B-roll of the back of a charming set of London row houses. We see Jay talking to his beard...I mean, "his girlfriend." They are both excited that Jay is coming home to Portland a week from tomorrow. So Jay explains in an interview that he wants to get his girlfriend "a nice little thing that would just be cute...and something a soccer player would wear." A jockstrap? Shin guards? A nice oversized rugby shirt with dirt and grass stains on it? Jacinda takes Jay to this place that she says is the "trendiest lingerie shop in all of London." Jacinda leads Jay into this storefront. I can't make out the name of the shop, but the interior makes it look like a poor step-cousin of Victoria's Secret. It's sort of a sad little store with all these racks of underwear bursting forth from the painted particle-board walls amid framed photos of non-supermodels. Does Jacinda have a friend who owns a lingerie shop and has nude photos of Jacinda he's using to blackmail her? Seriously, I can't get over how much they're hyping this bad lingerie store yet not letting us know the actual name of said lingerie store. So then Jay does a little comedy -- you know, since his performance a few weeks ago just awakened the performer within. He walks around the store looking sheepish and yet simultaneously draws attention to himself by laughing like a maniac as if to say, "Oh my God, I'm in a lingerie store! Where is my mommy? Where is my daddy?" Jacinda follows him around and tries to coax him into telling her what he wants to see on his girlfriend. It's not stage-y or belabored at all. Except for the stage-y and belabored part. Jacinda is acting like Annie Sullivan to Jay's Helen Keller, awakening Jay to the vast world of women's underthings. Jay nixes one piece because he doesn't think his girlfriend would wear anything "clingy like that." Jacinda laughs sweetly but condescendingly and explains to Jay that "underwear is supposed to cling!" Upon discovering the lost city of clingy underwear, Jay jerks around some more and laughs maniacally. They discuss a lace slip that Jay doesn't think he has the courage to buy. "I can't deal with lace...because I like it," says Jay -- a little too ironically, if you ask me. He explains in an interview that he's "not exactly a lingerie connoisseur" and praises Jacinda for helping him buy lingerie. "I'm proud of you, Jay," says Jacinda as they leave the store with their purchase.

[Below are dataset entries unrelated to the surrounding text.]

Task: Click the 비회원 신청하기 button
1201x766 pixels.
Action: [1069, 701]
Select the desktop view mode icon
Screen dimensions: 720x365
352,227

But then, this is all in a day's work for Jacinda. Apparently, not a day goes by in which Jacinda doesn't do something impish and almost sexy. "She's always pushing buttons," says Sharon. To illustrate this charmingly contrary behavior, Jacinda is shown goosing Sharon and then later wrapping a scarf around Neil's head which gets him really angry because he can't breathe. One night she dares Kat to take off all her clothes and run naked around the block. They are shown running outside with coats on over their bare legs. A far away shot (on a misty night, mind you) reveals that Jacinda has torn off her coat and Kat still has hers wrapped tightly around her. If you squint really hard, you can kind of see Jacinda's butt. Mike mentions, in an interview, how astonished he is over the girls' reckless behavior. But wait, there's more! Jacinda explains in an interview that she and Sharon were bored one day, so they prank-called a random guy. Jacinda acts like this desperate, clingy, teenage girl. She tells the guy that they've met before, but he just doesn't remember. She also tells him that she's got these scabs. "But they're not herpes," she says, putting the phone under a pillow so that she can crack up. "Because I've had herpes once." Finally, after scaring the shit out of this poor confused man, Jacinda "realizes" that she has the wrong number and hangs up. That actually was pretty damn funny. And it was sort of sweet to see Sharon enjoying Jacinda's meanness for once instead of being a target of it. I guess now that Sharon is giving it back, Jacinda has developed some respect for her.
Jay and his steady Alicia are having problems. Jay just can't understand why Alicia is freaking out just because he told her that he didn't know how he'd feel about her when he got home. God, Alicia! You are such a wuss! Don't you know that when boys say that, that's just their way of making sure you know they're going to dump your ass really soon? It's no big deal! Jacinda is lounging on her twin bed in a t-shirt and jeans while Jay sits in front of her on the bed wearing one of those little-boy t-shirts and whines that Alicia doesn't appreciate the fact that he was "just being honest." Jacinda, in an interview, astutely points out that Jay feels this gap between Alicia and himself because of all he's "experienced," yet he hasn't really made much of his time in London. Jay tells Jacinda that he's scared he'll never write again. He fears he'll just go home, get back together with his girlfriend, and never write another play. Jacinda, trying hard not to fall asleep over Jay's artistic issues, tells Jay just to go home and "see how it goes."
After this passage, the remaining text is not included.